Regulation of type II collagen expression by histone deacetylase in articular chondrocytes

Abstract

Histone deacetylase (HDAC) regulates various cellular processes by modulating gene expression. Here, we investigated the role of HDAC in the expression of type II collagen, a marker of differentiated chondrocytes. We found that HDAC activity in primary articular chondrocytes decreases during dedifferentiation induced by serial monolayer culture and that the activity recovered during redifferentiation induced by three-dimensional culture in a cell pellet. Inhibition of HDAC with trichostatin A or PXD101 was sufficient to block type II collagen expression in primary culture chondrocytes. HDAC inhibition also blocked the redifferentiation of dedifferentiated chondrocytes by suppressing the synthesis and accumulation of type II collagen.
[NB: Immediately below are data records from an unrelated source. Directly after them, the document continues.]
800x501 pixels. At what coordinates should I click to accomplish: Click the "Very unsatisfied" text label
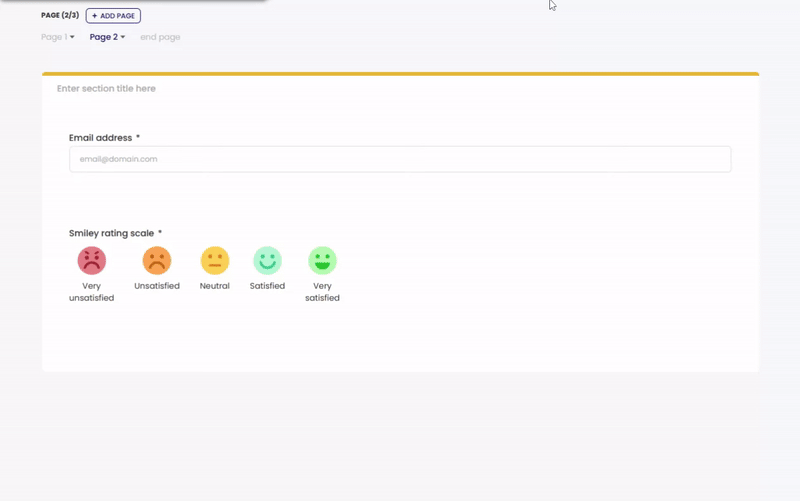(92, 292)
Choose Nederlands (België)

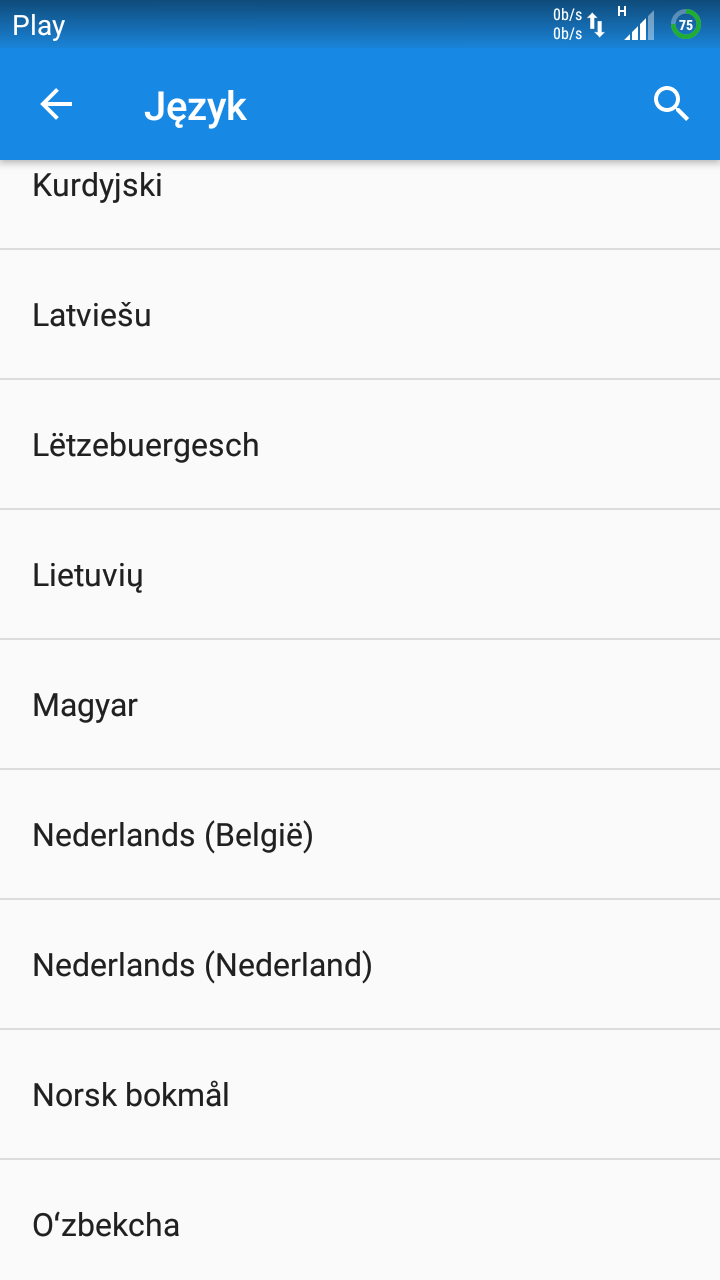(x=360, y=835)
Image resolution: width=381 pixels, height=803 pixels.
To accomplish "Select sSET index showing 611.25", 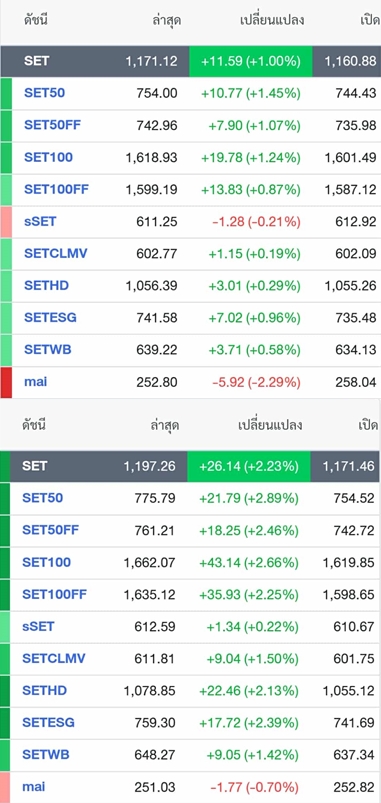I will (x=40, y=221).
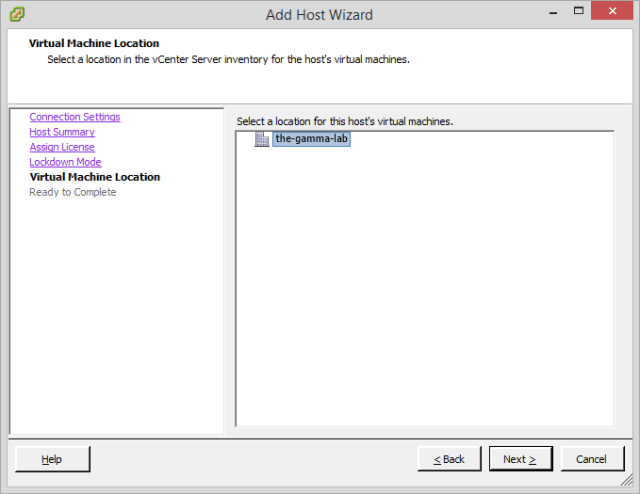640x494 pixels.
Task: Click empty space in the location tree panel
Action: tap(424, 290)
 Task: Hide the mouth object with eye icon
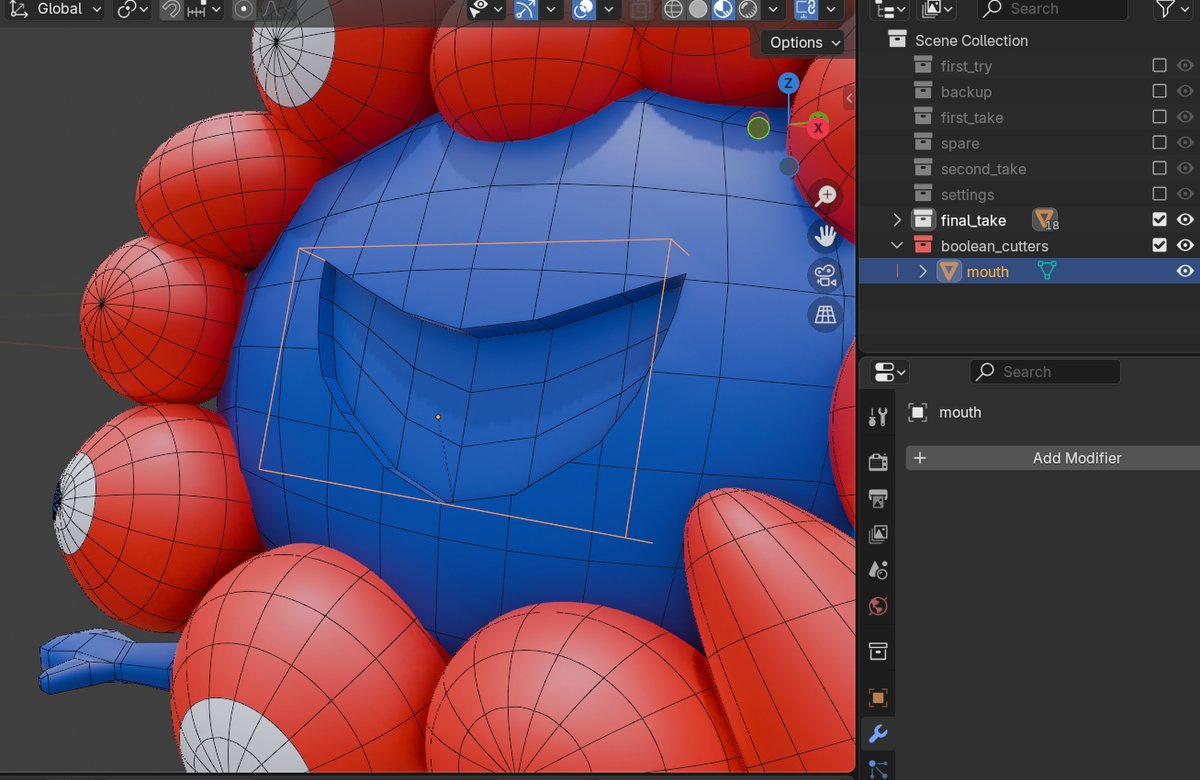point(1185,271)
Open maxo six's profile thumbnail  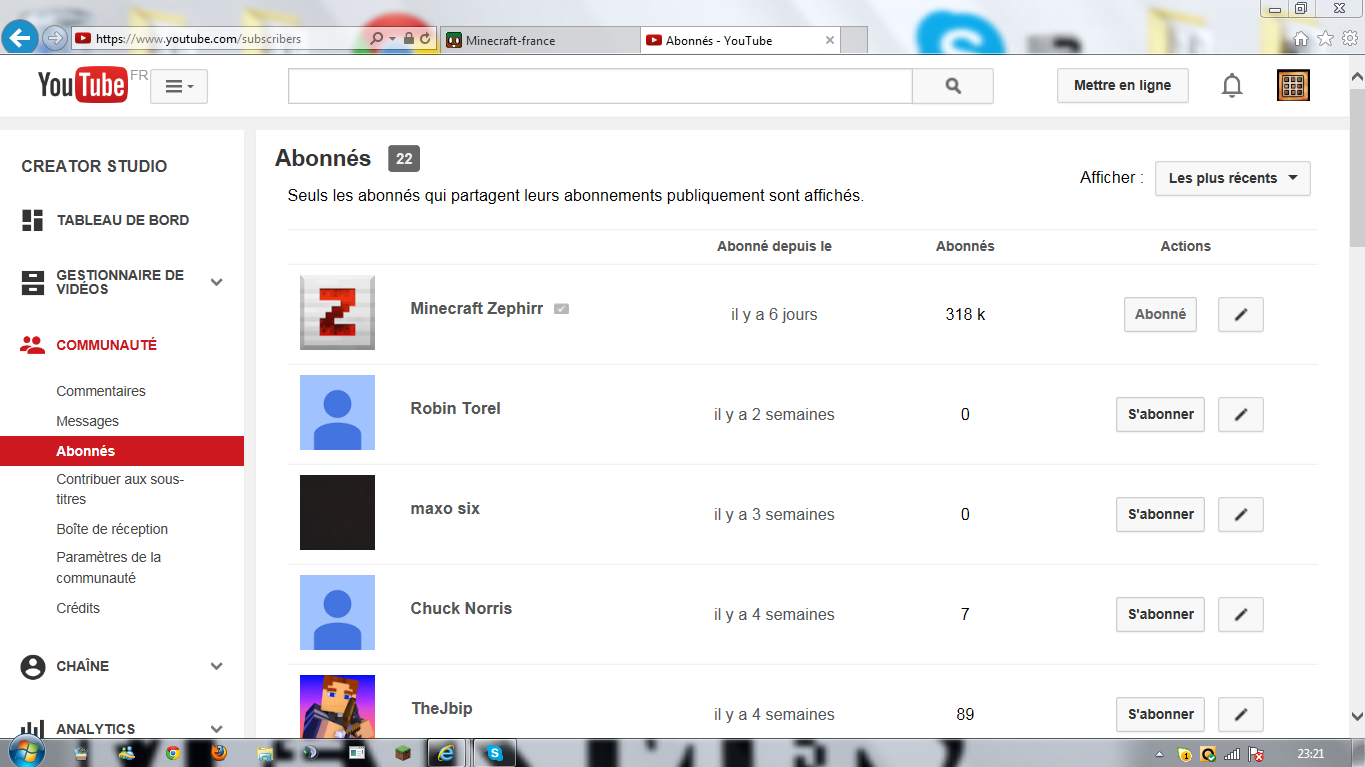tap(337, 512)
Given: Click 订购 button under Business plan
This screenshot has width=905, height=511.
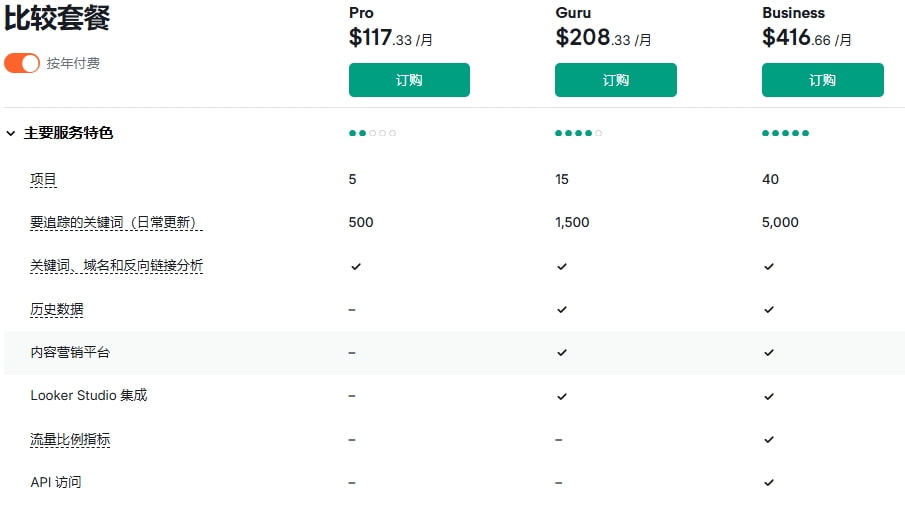Looking at the screenshot, I should pyautogui.click(x=822, y=80).
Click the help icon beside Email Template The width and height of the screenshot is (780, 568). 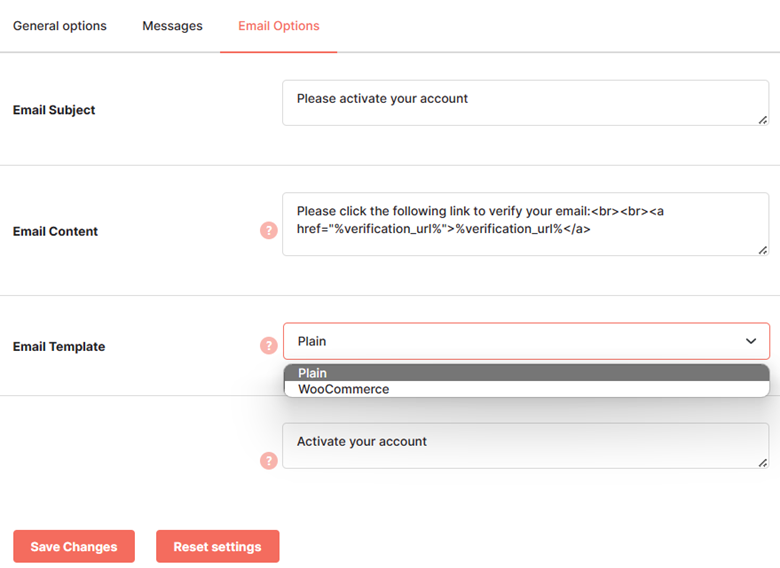point(269,345)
HDAC inhibition promoted the expression of Wnt-5a, which is known to inhibit type II collagen expression, and knockdown of Wnt-5a blocked the ability of HDAC inhibitors to suppress type II collagen expression. In addition, the induction of Wnt-5a expression by HDAC inhibitors was associated with acetylation of the Wnt-5a promoter. Taken together, our results suggest that HDAC promotes type II collagen expression by suppressing the transcription of Wnt-5a.